La relation que Ben et ma mère entretiennent m'a toujours étonnée. J'ai l'impression qu'ils ont plus de complicité que j'en ai avec elle. Je me suis toujours dit que j'avais de la chance qu'ils s'entendent aussi bien mais je commence sincèrement à le regretter aujourd'hui. Cela me conforte dans l'idée qu'il ne vaut mieux pas leur dire où je suis, ils seraient capables de débarquer ensemble à tout moment.
— Tu ne peux pas te comporter comme ça avec les personnes que tu aimes, Erin ! me fait-elle la morale.
Je lâche un petit rire. Ils n'ont pas compris, tous les deux ? Suis-je la seule lucide ?
— Maman, entre Ben et moi, il n'y a pas d'amour. S'il y'en avait eu, je ne serais pas partie et il ne m'aurait pas parlé comme il l'a fait. Quant à sa version de l'histoire... Je n'ai pas choisi mon boulot puisque j'ai fait un abandon de poste.
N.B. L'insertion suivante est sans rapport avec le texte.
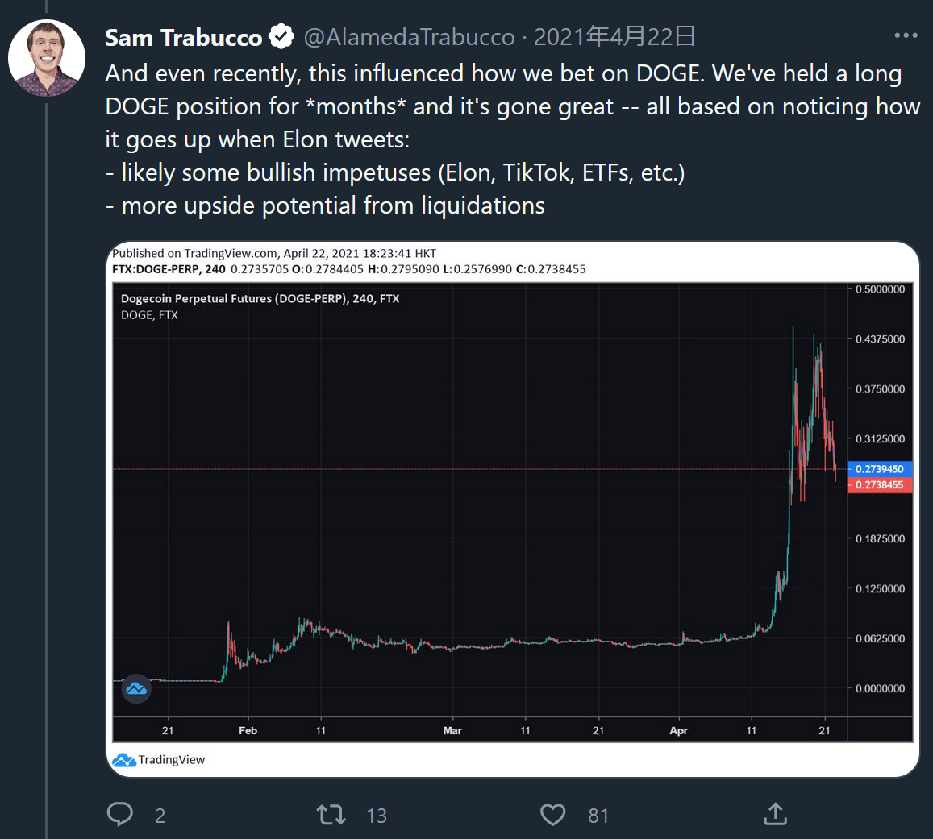933x839 pixels.
Task: Click the share upload icon
Action: coord(774,814)
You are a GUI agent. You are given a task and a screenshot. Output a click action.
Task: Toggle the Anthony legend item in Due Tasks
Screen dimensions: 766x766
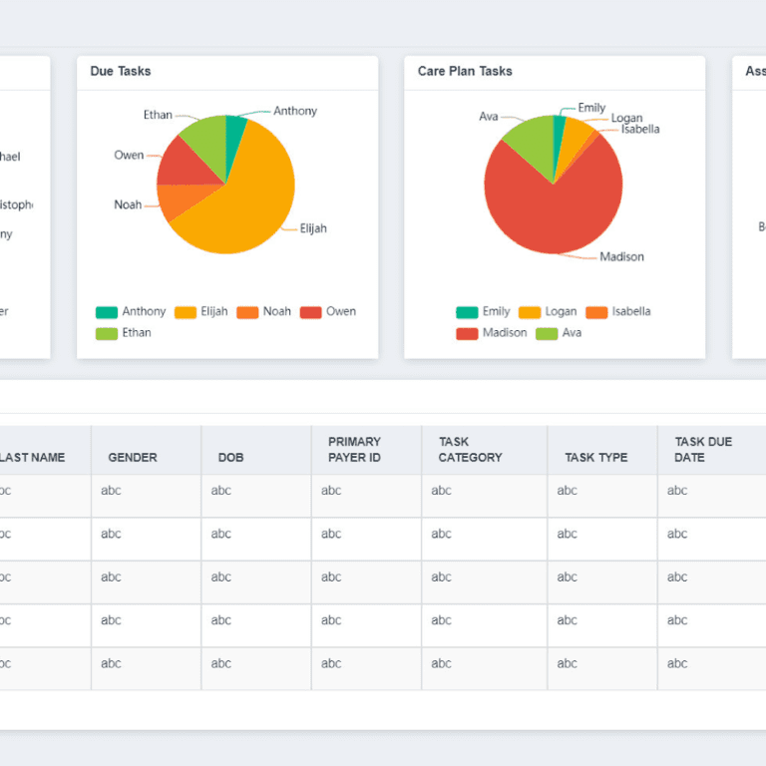[x=131, y=312]
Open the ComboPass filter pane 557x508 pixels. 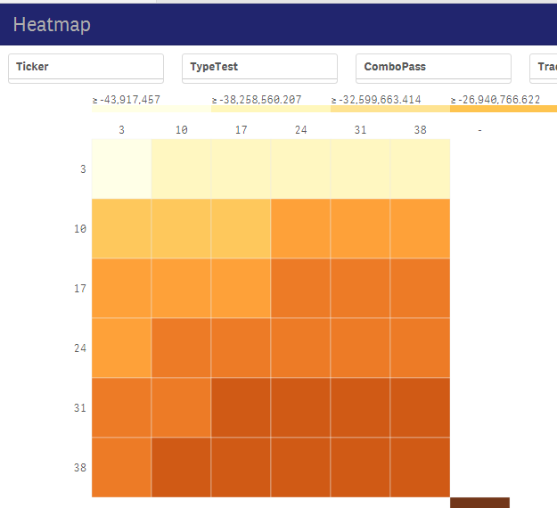[x=433, y=68]
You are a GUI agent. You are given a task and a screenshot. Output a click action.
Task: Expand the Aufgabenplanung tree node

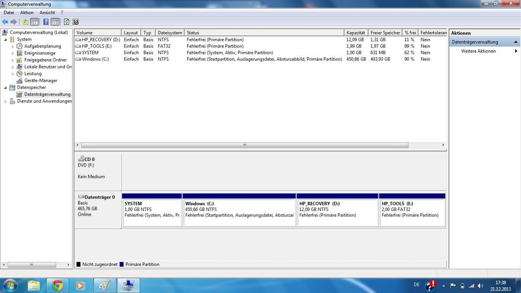click(13, 46)
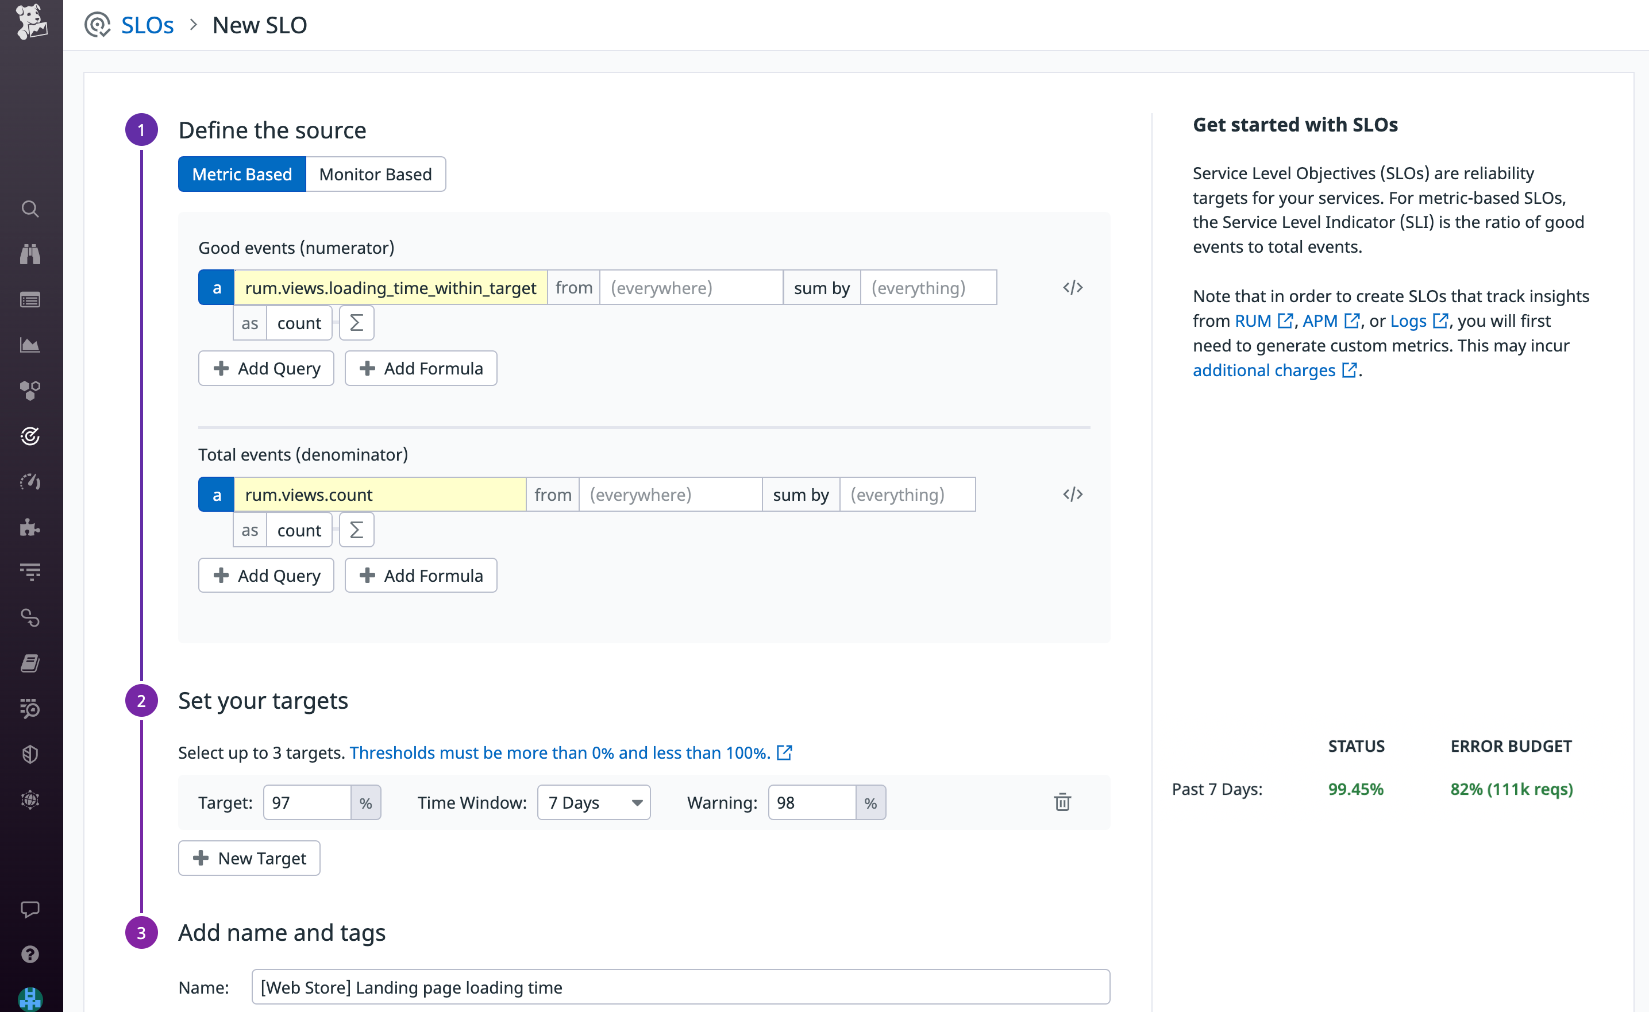
Task: Add a New Target
Action: pos(248,857)
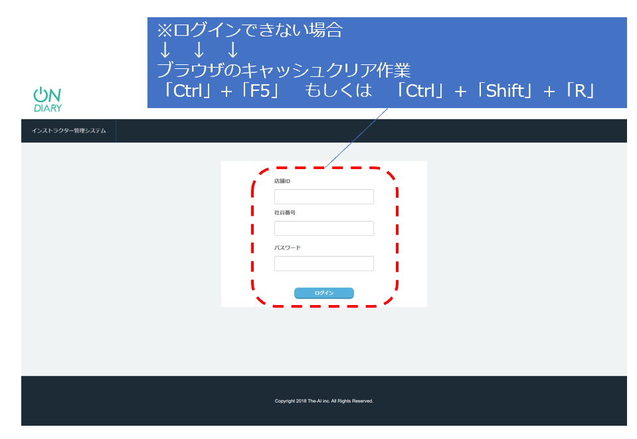Image resolution: width=637 pixels, height=439 pixels.
Task: Click the ON DIARY power logo
Action: click(46, 94)
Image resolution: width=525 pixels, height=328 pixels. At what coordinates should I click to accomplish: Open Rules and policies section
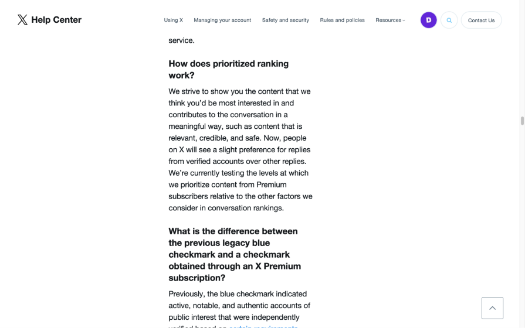pos(342,20)
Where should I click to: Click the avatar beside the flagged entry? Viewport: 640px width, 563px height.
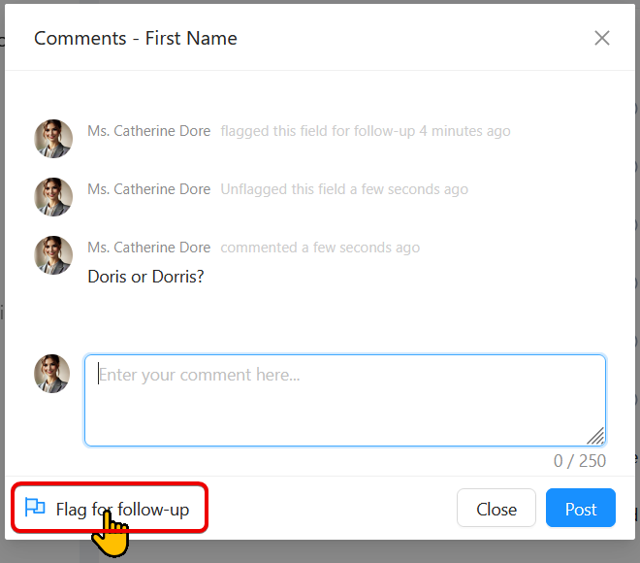(53, 139)
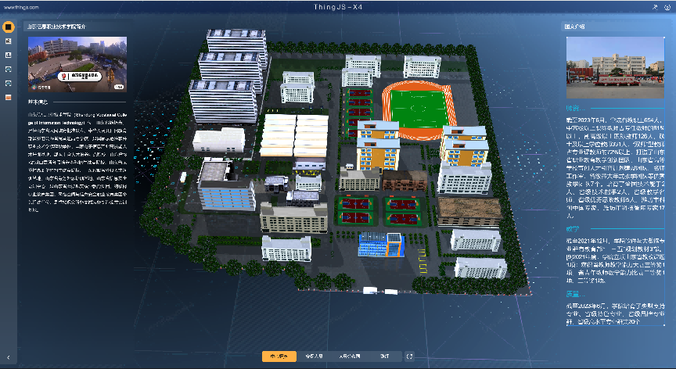
Task: Click the second icon in left sidebar
Action: click(x=9, y=41)
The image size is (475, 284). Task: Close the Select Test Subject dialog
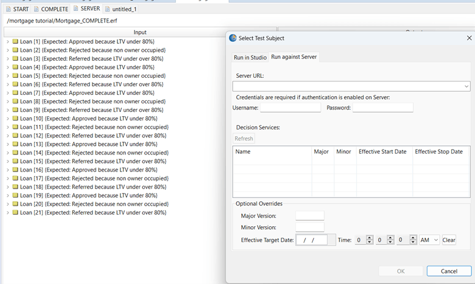click(460, 38)
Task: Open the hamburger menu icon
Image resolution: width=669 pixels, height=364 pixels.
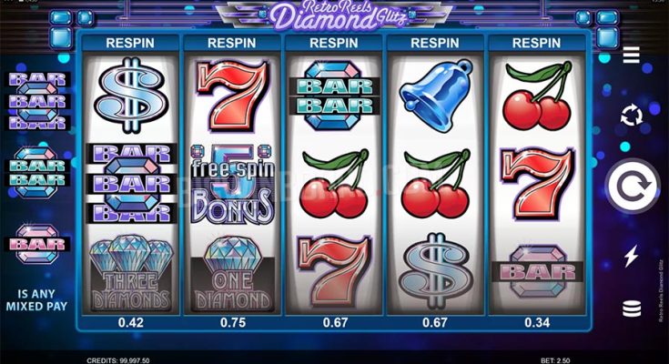Action: point(631,55)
Je l'entends s'exclamer à l'autre bout du fil. Mon cerveau s'absente un instant, me laissant seule avec les battements de mon cœur affolé. Ça y est, je l'ai dit. Je n'osais pas forcément me l'avouer jusqu'à maintenant mais la déception que j'ai ressenti face à l'ambiance glaciale qui règne entre Milo et moi me l'a confirmé. Je n'ai jamais oublié mon amour de jeunesse et je n'ai pas été capable de ressentir de l'amour pour qui que ce soit d'autre depuis. Une larme roule doucement le long de ma joue, chatouillant ma peau.
— Erin ! s'écrit ma mère.
Je reprends légèrement conscience de notre conversation et prends une grande inspiration, me remplissant d'air et de courage.
— Je ne sais pas pour combien de temps je vais être partie, maman. J'ai besoin de me recentrer sur moi-même et de trouver mon bonheur, tu comprends ? Ça fait des années que j'ai l'impression que je le cherche et là... je n'arrive plus à supporter ce vide. Je te demande de respecter ma décision.
Alors que je l'entends s'indigner à nouveau, je raccroche. Je sais qu'elle va m'en vouloir pendant des années, mais je continue ce que j'ai commencé. Je pense à moi-même et à mon bonheur.
Je m'allonge sur le lit douillet et observe le plafond blanc. J'ai l'impression d'être une rebelle qui a désobéi à sa mère. Bien que me faire cette réflexion à trente ans semble un peu pathétique, cela me fait sourire. Je suis sûre que Ben pourra la consoler mieux que moi.
Alors que mes pensées se font multiples dans mon esprit fatigué, j'entends toquer à la porte de ma chambre. Je me redresse sur les coudes et tend l'oreille.
— Erin ? Tout va bien ?
____
Et bonjour !
Il me semble que c'est la première fois que je vous laisse un petit message après un de mes chapitres. Pour ceux qui ne me connaissent pas d'une précédente histoire, je m'excuse de ce petit silence. Disons que je voulais vous laisser découvrir le début de l'histoire sans que je n'intervienne :).
J'espère que vous appréciez mes personnages autant que moi. Vous comprendrez rapidement que chaque personnage que je crée est comme un bébé pour moi haha.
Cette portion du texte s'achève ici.